= Perrhenate =

The perrhenate ion is the anion with the formula ReO_{4}^{−}, or a compound containing this ion. The perrhenate anion is tetrahedral, being similar in size and shape to perchlorate and the valence isoelectronic permanganate. The perrhenate anion is stable over a broad pH range and can be precipitated from solutions with the use of organic cations. At normal pH, perrhenate exists as metaperrhenate (ReO_{4}^{−}), but at high pH mesoperrhenate (ReO_{5}^{3−}) forms. Perrhenate, like its conjugate acid perrhenic acid, features rhenium in the oxidation state of +7 with a d^{0} configuration. Solid perrhenate salts takes on the color of the cation.
+++
Task directions - In the text on perrhenate, what oxidation state does rhenium have? The listing comes from a separate source.

Dataset section -
+++
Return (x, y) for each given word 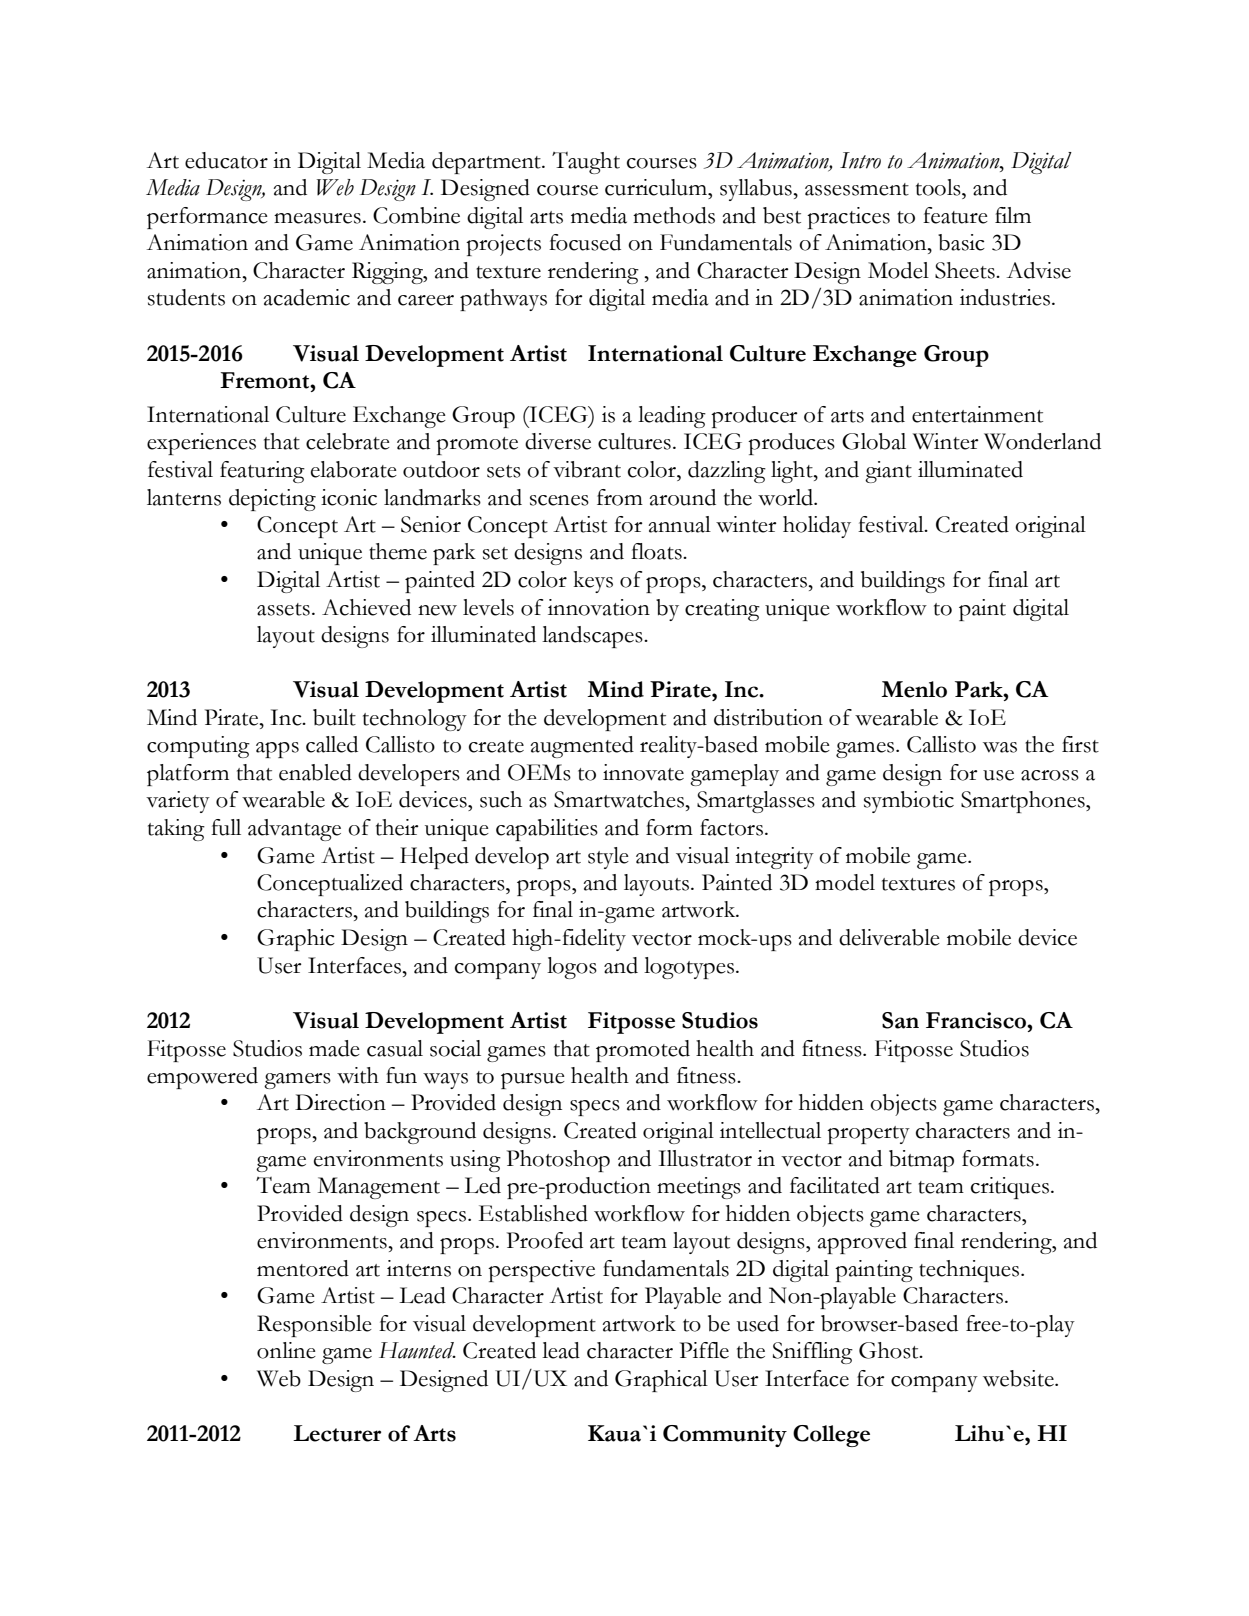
+++
Answer to this problem - +7